PCA-Based deck classification

AmbivalentDuck

Tournament Organizers
Basic User

Posts: 2807

Exile Ancestral and turn Tiago sideways.

PCA-Based deck classification

« on: June 17, 2010, 05:37:16 pm »

First of all, I'm dumping a block of MATLAB source code. This ought to interest and lose the right people. PM me and I'll happily email sample .mat files from Extended Worlds 2009. This is open source, I'm not bluffing, and anyone with a copy of Matlab can reproduce my results.

Quote

function node=analyzeExtended()

tol=5;

load names;
load matrix;

scores=matrix(:,1);
matrix=matrix(:,2:end);

siz=size(matrix);
ave=mean(matrix,1);

cmatrix=matrix;
for k=1:siz(2)
   cmatrix(:,k)=cmatrix(:,k)-ave(k);
end

node(1).parent=0;
node(1).umbrella=1:siz(1);
nodes=1;

[node,nodes]=branch(node,nodes,1,matrix,tol);

figure(1)
treeplot([node.parent])
end

function [node, nodes]=branch(node, nodes, target, matrix, tol)
[coeff,score,latent]=princomp(matrix);
node(target).coeff=coeff;
node(target).vals=score(:,1);
[trash,m]=min(score(:,1));
[trash,M]=max(score(:,1));

norm((matrix(m,:)-matrix(M,:)).*coeff(:,1)')
if norm((matrix(m,:)-matrix(M,:)).*coeff(:,1)')>tol
   f=find(score(:,1)>0);
   g=find(score(:,1)<=0);
   nodes=nodes+2;
   next1=nodes;
   node(nodes-1).parent=target;
   node(nodes).parent=target;
   node(nodes-1).umbrella=node(target).umbrella(f);
   node(nodes).umbrella=node(target).umbrella(g);
   cmatrix=matrix(f,:);
   for k=1:size(cmatrix,1);
   cmatrix(k,:)=cmatrix(k,:)-dot(cmatrix(k,:),coeff(:,1))*coeff(:,1)';
   end
   [node,nodes]=branch(node,nodes,nodes-1,cmatrix,tol);
   cmatrix=matrix(g,:);
   for k=1:size(cmatrix,1);
   cmatrix(k,:)=cmatrix(k,:)-dot(cmatrix(k,:),coeff(:,1))*coeff(:,1)';
   end
   [node,nodes]=branch(node,nodes,next1,cmatrix,tol);
end

end

*phew*
Now let's get to what I did and why. I've been talking about it forever, but it was high time to implement it. The idea here is that I recursively build a tree by performing principle component analysis on a fairly large dataset. I build a nearly minimum entropy classifier for deck *types* (but not decklists) by creating branches from a node that reflect either a positive or negative dot product with the largest principle component at that node. Example: the first principle component in vintage is workshops vs drains, so if my name vector is ["Mana Drain", "Island", "Mishra's Workshop","Tangle Wire"] the principle component would look like [1, 1, -1, -1]. For a Drain deck, the vector is [4 2 0 0]...but we have to subtract off the means (about-ish [2 1 2 2]) which would leave us with [2 1 -2 -2]. Take the dot product: 2*2 + 1*1 + -1*-2 + -1*-2 = 4+1+2+2 = 9. And 9>0 telling us that we have Drains and not Workshops. This is a drastic simplification and the real components appear to have 20+ significant cards.

→ REQUIRED WORK: Write out the deck classification post word for word, starting at the words "AmbivalentDuck" and stopping after the words "reproduce my results.". The data that comes next isn't needed.

→ RECORDS PROVIDED:
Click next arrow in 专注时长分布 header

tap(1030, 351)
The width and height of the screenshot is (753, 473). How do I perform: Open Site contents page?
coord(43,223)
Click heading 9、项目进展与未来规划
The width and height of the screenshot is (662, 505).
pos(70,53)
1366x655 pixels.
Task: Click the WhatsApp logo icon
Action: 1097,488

→ RESPONSE FOR THIS EXERCISE:
AmbivalentDuck

Tournament Organizers
Basic User

Posts: 2807

Exile Ancestral and turn Tiago sideways.

PCA-Based deck classification

« on: June 17, 2010, 05:37:16 pm »

First of all, I'm dumping a block of MATLAB source code. This ought to interest and lose the right people. PM me and I'll happily email sample .mat files from Extended Worlds 2009. This is open source, I'm not bluffing, and anyone with a copy of Matlab can reproduce my results.